Pope Francis to meet nun cousin during Thailand visit
The first papal visit to Thailand in 35 years will include a family reunion. Pope Francis will reunite with his cousin Sister Ana Rosa Sivori, a nun teaching at a Thai girl’s school when he visits the Kingdom in November.
Pope Francis’s four-day visit will be the first stop on a multi-country journey through Asia. Thailand has over 400,000 followers of Catholicism. While over 95 percent of Thais are Buddhist, the Kingdom has always welcomed those of other faiths to live and worship within its borders.
The Pope’s cousin, Sister Ana, came to Thailand in 1966 from her home in Buenos Aires, the capital of Argentina. She has been teaching at St. Mary’s girls’ school in Udon Thani province, about 355 miles northeast of Bangkok ever since. Her students and neighbors only realized recently that their vice-principal is related to the Pope.
“Many people who are not Catholics, they are asking me every time. Is he coming? When is he coming? He, will he be coming? Because it means that they are interested. They want to see him. They want to meet him,” Sister Ana said.
The upcoming visit has transformed Sister Ana from an unknown figure outside of her local community to a notable person throughout the nation. And Thailand is where Pope Francis wants his cousin to stay.
“He spoke to our mother-general, the superior-general of the congregation, saying that my work is in Thailand, to do the work in Thailand, so you don’t move her anywhere,” she said.

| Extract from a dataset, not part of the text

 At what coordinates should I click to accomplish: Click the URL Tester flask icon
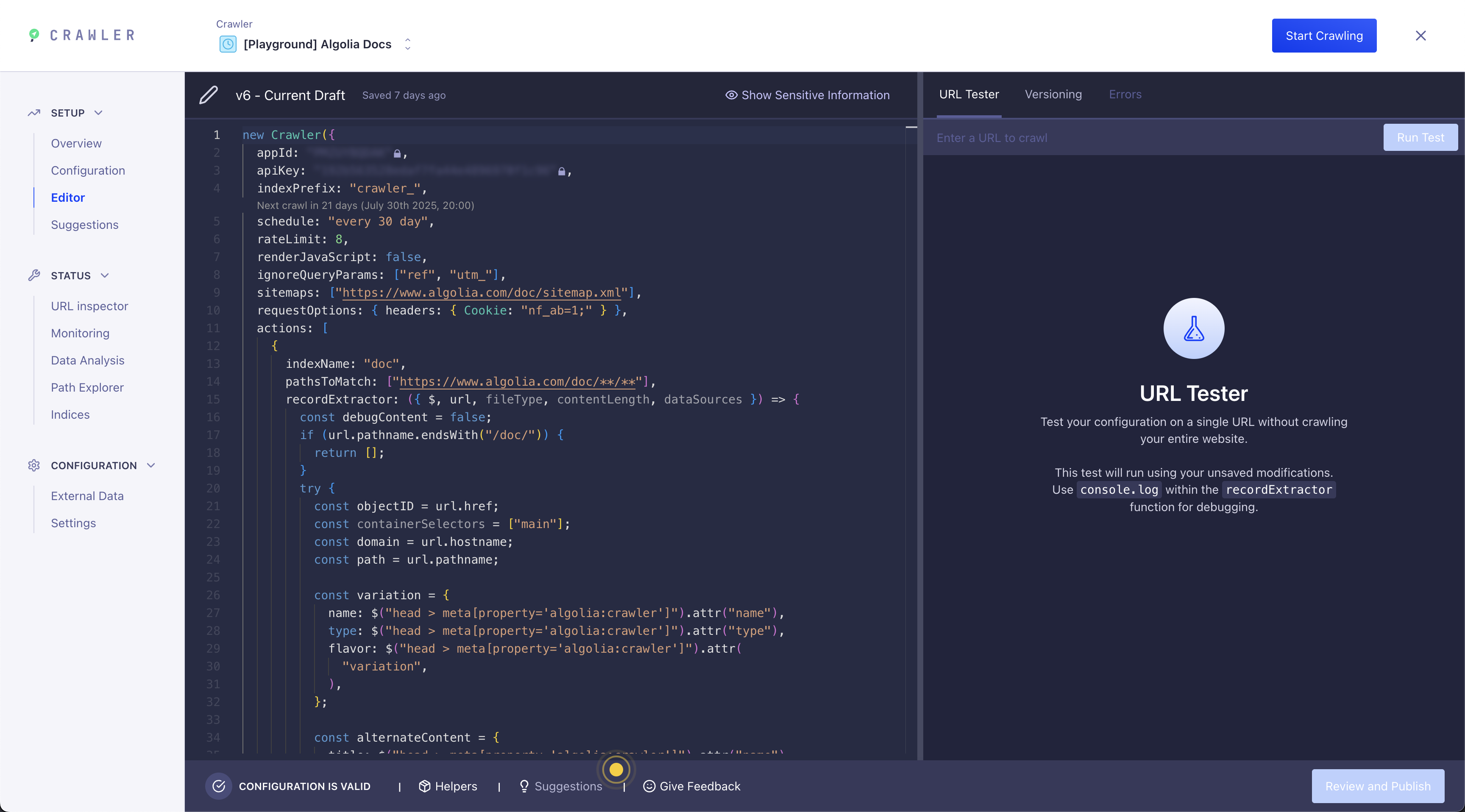pos(1194,328)
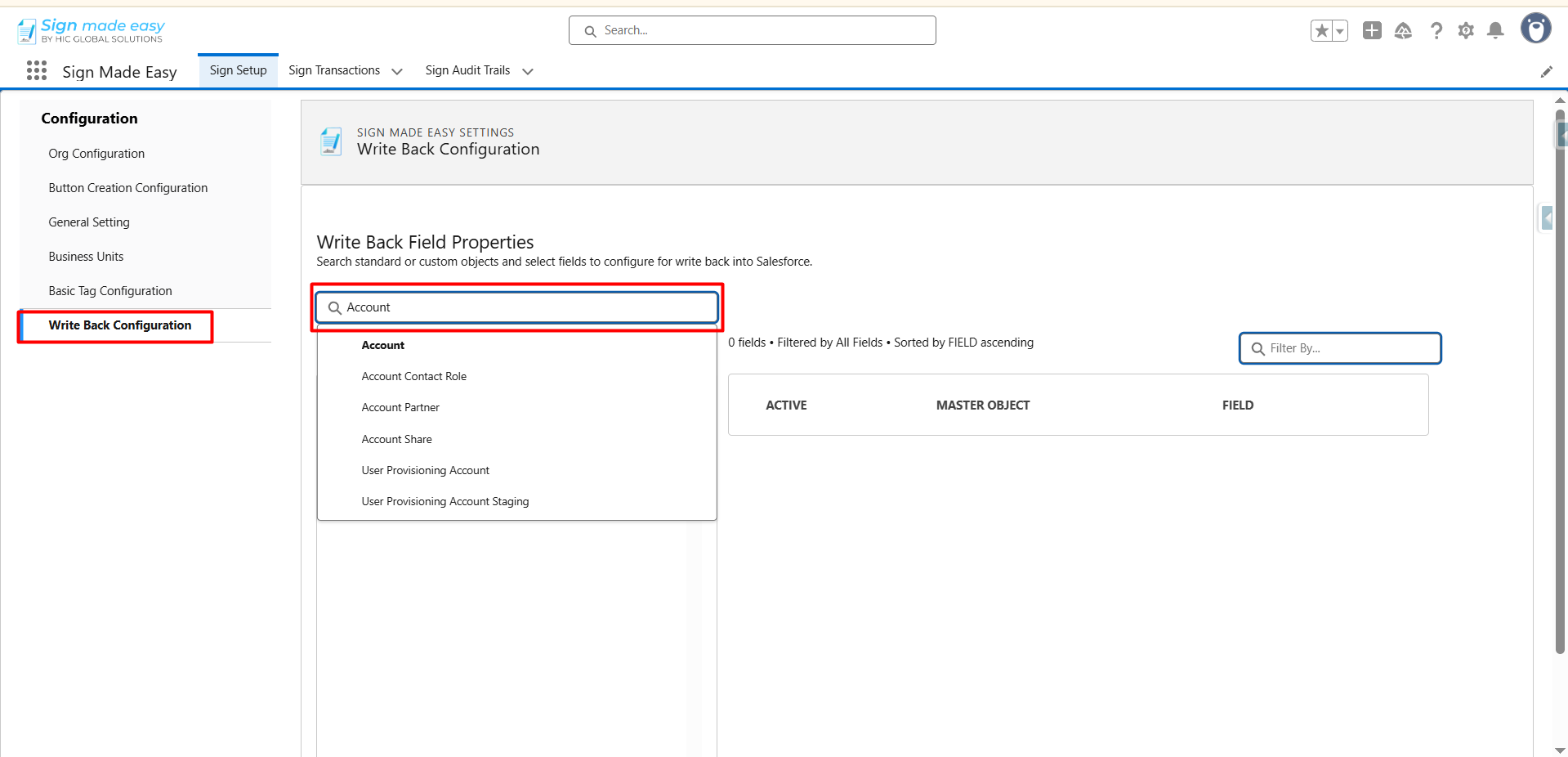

Christian missionaries have played an important role in Thailand’s history. While only a small percentage of Thais have converted to Christianity, the missionaries introduced a wealth of new knowledge and technologies to the country that was then Siam in the 19th century.
Among the advances, they brought with them modern printing, medicine, microscopes, and telescopes, among others. They established schools and clinics and were welcomed at court by Siam’s kings.